Wednesday, December 15, 2010

another logic problem

after a slew of morning phone meetings beginning at 7am, i find myself at one of my usual haunts (see top pic) a bit earlier than normal. i'm still without internet access in my place and hopefully that will be remedied this evening. as a full blown nerd whose livelihood is dependent on internet access, my not having reliable 24/7 online access is not a small thing. due to the job, there are times when i need to be online by 6am or during the wee midnight-ish hours so it has been a fascinating challenge to address since i am no longer in a hotel (which provides 24/7 access) but rather my new place (which won't be set up until tonight).

i've pretty much been taking the past few weeks just a day at a time. for example, like working from loved ones' places while they are at work and in certain cases, like yesterday, am able to have some therapeutic company like the cuddle monster...


while i plow through emails, research, and addressing work drama.
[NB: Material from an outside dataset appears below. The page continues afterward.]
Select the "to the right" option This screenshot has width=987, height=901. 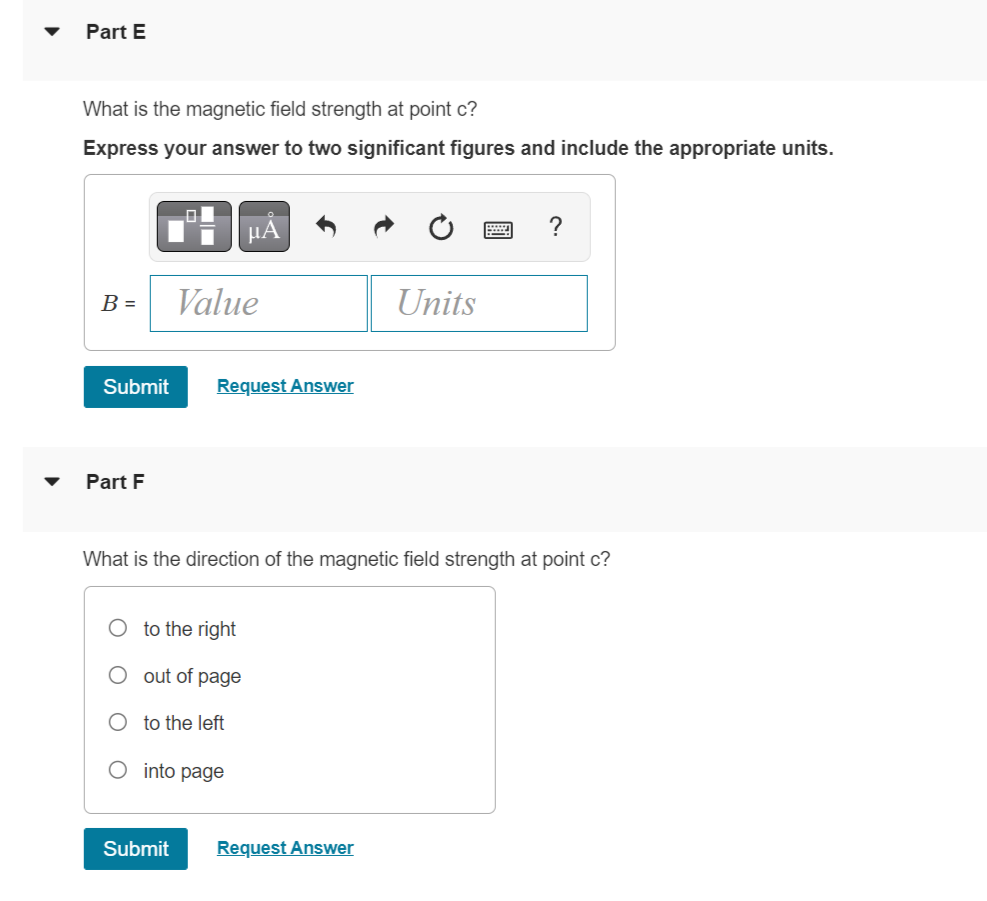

i believe that DH has referred to some of my recent email communications as torpedoes....not in a bad way....more of a emotionally distant factual yet on target kind of way. i'm not the type that communicates things like "you fucker you are so wrong"....but rather clearly communicates without any subjective qualitative comments regarding someone's parentage or competence. i prefer to lay out gathered fact-based evidence that points to some pretty obvious conclusions about said fucker's parentage or lack of competence. to be clear though, i only do this when absolutely necessary....as sometimes...mistakes are just honest mistakes....but if they veer into another category (i.e., like pure lying)....then that is when the robotic emotionally distant factual precise foodie hunter comes out.

yet, i don't like to do it.

it is one of those cases that just because i, the foodie hunter, is good at doing something...doesn't mean i actually like or want to do it. how is being brutally efficient when dealing with others' incompetence in work situations or recently....in the personal realm....lawyers, law enforcement, brokers, etc etc...any fun? i mean really? how is that any fun? the only way for me to cope and be so brutally efficient is to be emotionally distant from it at that time.

but i pay for it later.

always.

usually by myself and when it is safe to do so.

or sometimes in this blog behind a thin veil of semi-anonymity.

i may be many things but i'm not stupid.

temporarily staving off emotions in order to effectively deal with certain situations is a coping and survival mechanism. it does not mean those emotions go away or will stay in some illusional impenetrable mental box.

i may be emotionally retarded but not that retarded.

sometimes i get the impression that certain folks see people like me....you know the extremely analytical independent right-brain-driven and seemingly emotionless.... and believe that we...or i....feel nothing....because we...or i....can handle it. being able to "handle it" and "not feeling anything" are very different things.

in my case, despite coming off as a robotic analytical unfeeling asshole....i know that i act the way that i do because i do feel things extremely strongly.

how's that for a logic problem and paradox?